1. The instant appeal by special leave is directed against the impugned order dated 25th October, 2021 passed by the High Court of Judicature at Allahabad in Writ-C No. 14971 of 2009 whereby the writ petition filed by respondent No. 1-Nagar Nigam, Allahabad was allowed.

2. The learned Single Judge of the High Court vide impugned order held that the employees of respondent-Nagar Nigam are not covered under the Employees’ State Insurance Act, 1948(hereinafter being referred to as the ‘Act of 1948’) and as a consequence thereof, the notice dated 3rd February, 2009(hereinafter being referred to as ‘recovery notice’) issued by the Authorised Officer of the appellant-Corporation was quashed and amount already realized was directed to be refunded to the respondent-Nagar Nigam(subsequently designated as the Municipal Corporation) within three months.

3. The appellant-Corporation herein has preferred the instant appeal with a pertinent plea that the respondent-Nagar Nigam operates a Central Workshop(hereinafter, ‘the workshop’), where activities of repairing and maintaining different types of vehicles are carried out. As per the appellant-Corporation, the workshop is covered by the definition of a ‘factory’ within the meaning of the Act of 1948. In the year 1964, respondent-Nagar Nigam was allotted Code No. 21-4404-74 under the Act of 1948.

Recovery certificates were issued from time to time by the appellant- Corporation to the respondent-Nagar Nigam on account of nonpayment of mandatory contributions under Section 40 of the Act of 1948, whereunder the principal employer is obligated to pay both employer’s and employee’s contribution in respect of every employee working in the factory. The respondent-Nagar Nigam continued to make statutory contributions under the Act of 1948 till the year 1978, whereafter it stopped paying without any reason.

4. Owing to the non-payment of the statutory contributions by the employer, the Authorized Officer of the appellant-Corporation issued a notice dated 20th November, 2003 to respondent-Nagar Nigam under Section 45A of the Act of 1948 directing it to pay Rs. 4,72,186/-, assessed on ad hoc basis pertaining to the contributions for the period commencing from June, 2002 to September, 2003 and called upon the respondent-Nagar Nigam to appear before it on 19th December, 2003.

The respondent-Nagar Nigam, however, neither appeared before the Authorized Officer nor did it file any response to the notice, whereupon the Authorised Officer of the appellant-Corporation, vide letter dated 21st September, 2004 directed the Recovery Officer to recover the amount of contribution along with interest to the tune of Rs. 5,88,227/- under Sections 45C to 45I of the Act of 1948 from the respondent-Nagar Nigam.

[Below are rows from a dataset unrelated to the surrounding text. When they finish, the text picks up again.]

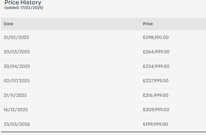Click the 23/03/2026 date cell
206x135 pixels.
pyautogui.click(x=17, y=124)
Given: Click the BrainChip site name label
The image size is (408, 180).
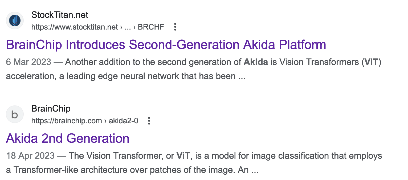Looking at the screenshot, I should point(51,109).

This amount subsequently came to be deducted by the appellant-Corporation from the bank account of respondent-Nagar Nigam i.e. UCO Bank, which has been arrayed as respondent No. 2 in the present appeal.

5. As the respondent-Nagar Nigam failed to make timely payments of the statutory contributions in the manner prescribed under the Employees’ State Insurance(General) Regulations, 1950, framed under the Act of 1948, a show cause notice dated 5th/6th June, 2006 was issued to the respondent-Nagar Nigam calling upon it to explain as to why damages under Section 85B of the Act of 1948, should not be levied upon it. The respondent-Nagar Nigam chose not to appear before the Authorized Officer and rather sought time to respond. On request being made on behalf of the respondent-Nagar Nigam, the hearing was adjourned on two occasions.

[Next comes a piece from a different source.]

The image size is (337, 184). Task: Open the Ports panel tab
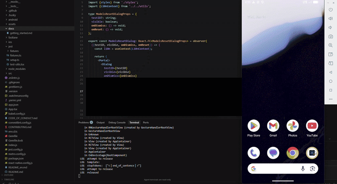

6. The Authorised Officer of the appellant-Corporation, vide letter dated 30th January, 2009 directed the Recovery Officer to recover damages to the tune of Rs.3,52,670/- under Section 85B of the Act of 1948 from the respondent-Nagar Nigam. On the basis of above-mentioned letter, the Recovery Officer issued recovery notice dated 3rd February, 2009 to the respondent-Nagar Nigam for payment of the amount as determined under Section 85B of the Act of 1948.

7. Being aggrieved by the recovery notice dated 3rd February 2009, the respondent-Nagar Nigam filed the captioned Writ Petition No. 14971 of 2009 before the Allahabad High Court challenging the said recovery notice and seeking a direction to restrain the appellant-Corporation from realising the amount.

8. The learned Single Judge of the Allahabad High Court proceeded to allow the writ petition vide order dated 25th October, 2021 holding that the writ petitioner-Nagar Nigam(respondent herein) was not covered under the Act of 1948 and as a consequence, recovery notice dated 3rd February, 2009 was quashed and the amount already realized by the appellant- Corporation was directed to be refunded within three months.

9. The order dated 25th October, 2021 is assailed in this appeal by special leave at the instance of the appellant-Corporation i.e. The Employees State Insurance Corporation Ltd.

10. Learned counsel for the appellant has placed reliance on the judgment of this Court in the case of Employers’ State Insurance Corporation v. Kakinada Municipality and Others1 and urged that the controversy involved in the present appeal is fully covered by the said judgment wherein it has been clearly held that in respect of factory belonging to the local authority, unless power of exemption is exercised by the Government, it would be covered by the provisions of Section 1(4) of the Act of 1948 and thus, liable to pay contribution.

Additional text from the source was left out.